I have never been fond of the fact that when the veil is lifted, the traditional way of thinking is that the male now "possesses" the female in the marriage. It seems so old-fashioned and outdated - I am very much in charge in my relationship and part of me would love it if my fiance actuallt wore the veil during the ceremony over a traditional suit. What do others think? Probably that i'm crazy which is probably true but i've thought and been fascinated by this for a long time.

Public Comments

  1. It would be awkwardddd
  2. oh no, please no.
  3. Holy fuck that sounds stupid, how feminine do you want to make the guy out to be? You'll turn the guy gay with that tactic.
  4. Weird and funny! A veil definitely looks better on a woman than a man.
  5. That is not the reasoning behind the tradition. It was to signify the unveiling of a virgin. Outdated, yes. But you can blame religion for the inequities between the sexes, and the last two thousand years of social and cultural norms. Thankfully, sexism is on the decline but people like you will see it everywhere, and will decry it so loudly and so often that it will always be with us, regardless of how we move on as a society. Feminists do not want equality, they want authority. This is seen everywhere.
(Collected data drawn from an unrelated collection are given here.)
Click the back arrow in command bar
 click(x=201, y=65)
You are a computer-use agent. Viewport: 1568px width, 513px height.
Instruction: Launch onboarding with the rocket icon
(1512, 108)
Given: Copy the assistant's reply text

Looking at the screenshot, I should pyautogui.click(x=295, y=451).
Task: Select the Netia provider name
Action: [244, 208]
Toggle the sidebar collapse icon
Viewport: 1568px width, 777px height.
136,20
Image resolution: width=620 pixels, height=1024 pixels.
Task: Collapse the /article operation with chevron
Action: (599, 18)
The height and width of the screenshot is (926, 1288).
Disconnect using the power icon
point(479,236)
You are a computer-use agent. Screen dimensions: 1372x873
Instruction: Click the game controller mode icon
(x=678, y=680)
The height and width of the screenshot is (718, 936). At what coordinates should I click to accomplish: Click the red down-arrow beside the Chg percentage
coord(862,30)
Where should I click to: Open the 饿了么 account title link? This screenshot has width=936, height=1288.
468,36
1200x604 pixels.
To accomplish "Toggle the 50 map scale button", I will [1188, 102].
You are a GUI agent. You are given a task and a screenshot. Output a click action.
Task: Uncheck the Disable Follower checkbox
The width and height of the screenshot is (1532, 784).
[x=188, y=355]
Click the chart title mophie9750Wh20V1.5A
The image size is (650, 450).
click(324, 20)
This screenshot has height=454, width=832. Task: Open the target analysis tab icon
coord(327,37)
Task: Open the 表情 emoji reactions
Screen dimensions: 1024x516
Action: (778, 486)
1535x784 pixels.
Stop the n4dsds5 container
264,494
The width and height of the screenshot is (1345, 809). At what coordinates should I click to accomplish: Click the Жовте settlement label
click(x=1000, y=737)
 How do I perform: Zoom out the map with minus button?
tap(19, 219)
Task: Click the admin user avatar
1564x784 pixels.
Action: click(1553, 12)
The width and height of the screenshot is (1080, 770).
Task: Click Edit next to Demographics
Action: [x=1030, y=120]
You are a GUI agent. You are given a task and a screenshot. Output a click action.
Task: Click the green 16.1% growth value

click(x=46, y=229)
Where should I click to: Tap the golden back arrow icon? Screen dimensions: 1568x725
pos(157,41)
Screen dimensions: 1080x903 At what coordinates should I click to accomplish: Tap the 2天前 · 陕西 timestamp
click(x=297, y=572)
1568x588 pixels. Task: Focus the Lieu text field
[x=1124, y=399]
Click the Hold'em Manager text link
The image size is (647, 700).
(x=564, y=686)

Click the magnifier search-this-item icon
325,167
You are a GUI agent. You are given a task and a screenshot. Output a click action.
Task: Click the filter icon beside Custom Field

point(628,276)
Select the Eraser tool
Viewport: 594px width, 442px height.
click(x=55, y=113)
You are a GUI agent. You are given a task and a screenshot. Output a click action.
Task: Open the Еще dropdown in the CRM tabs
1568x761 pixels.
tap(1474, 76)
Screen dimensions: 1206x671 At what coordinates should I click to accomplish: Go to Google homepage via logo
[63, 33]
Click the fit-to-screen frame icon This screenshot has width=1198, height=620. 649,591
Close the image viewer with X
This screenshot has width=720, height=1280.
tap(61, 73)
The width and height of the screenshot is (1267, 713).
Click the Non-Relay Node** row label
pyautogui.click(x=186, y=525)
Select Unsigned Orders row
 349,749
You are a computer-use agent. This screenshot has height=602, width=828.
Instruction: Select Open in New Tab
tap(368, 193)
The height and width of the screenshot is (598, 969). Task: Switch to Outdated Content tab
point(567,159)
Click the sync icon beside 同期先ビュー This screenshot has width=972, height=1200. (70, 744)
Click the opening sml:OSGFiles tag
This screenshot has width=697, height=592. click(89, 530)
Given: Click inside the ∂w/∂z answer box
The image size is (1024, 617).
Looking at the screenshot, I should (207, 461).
That ad where the two women have severe colds but are busy busy busy, and one asks where the others husband is. "Oh he's in bed with a cold, bless him." A stereotypical view of men and their man flu. Contrast with Andy Gray making fun of a female linesman, and he loses his job and every panel show from Loose Women to Question Time discusses the "inherent sexism still evident in our society". Your question perfectly demonstrates this - the veil tradition is beneath a woman but it's fine for your spineless betrothed.
  6. Well, I would like to say that the "Lifting of the veil" is not to say that the groom "possess" the bride, but rather veils were worn by women who were virgins at the time of the wedding and lifting the veil was left until after vows were said as a sign that she was now religiously allowed to give away her virginity.. It is a sign of purity. As for your boyfriend wearing the veil, because "you wear the pants in your relationship" and believe it is a way to show that you now possess him.That to me is a very demeaning statement and action you are asking him to take. Why would you want to do that to the man you love? If you told me (or if my husband ever told me) that the reason he wanted me to wear veil was because he wanted to show that "he wears the pants and now possess me" there would be no wedding for me to wear the veil too that I can promise... Let me add in here that if I said something like that to my future husband I would also expect him to leave me. There is most certainly a level of respect missing your relationship on your part. You do not respect his man hood and are so afraid of people viewing you as the "weak" woman (because women are traditionally seen as weak) that you have gone overboard and lost sight of the fact that it is not right for anyone person to view any other person as a possession or any one spouse to view another spouse as "The boss" it is suppose to be an equal partnership built on love and respect. which it sounds to me you have no respect for this man. Why not just neither of you wear a veil??? They aren't a requirement you know..
  7. I think you are emasculating and embarrassing him. Is he gay?
  8. i would honestly cringe.it makes a mockery of a sacred ceremony.if you feel that strongly about the veil and its 'statement' then simply don't have one.there is no need to have your man wear it instead
  9. That would be way of the ballpark..extremely silly..
  10. If you want to humiliate your new husband and he agrees, that is your business. Why don't you stay single, I have a feeling its not going to last very long if you have to be in control of your marriage. How about 50/50?
  11. honestly people don't think of the veil that way anymore than the man owns her. It's more of a tradition and you don't have to have a veil if you really don't want it. That may be better than him doing the veil. You don't want to emasculate him too much either ;-P
  12. Stupid idea, unless of course he's a virgin.
  13. Ridiculous. If you feel the veil somehow represents ownership, do away with the veil.
  14. You mean the blusher. I would feel it was silly. Why must anyone be "in charge"?
  15. That's just wrong, sexist and feminist. You don't own him just as he doesn't own you.
  16. no way, you mad
  17. I think it is awful and tacky If you don't like veils or the idea of them don't wear one or use it in that sense Its that simple
  18. And does he get to wear the dress as well? For goodness sake!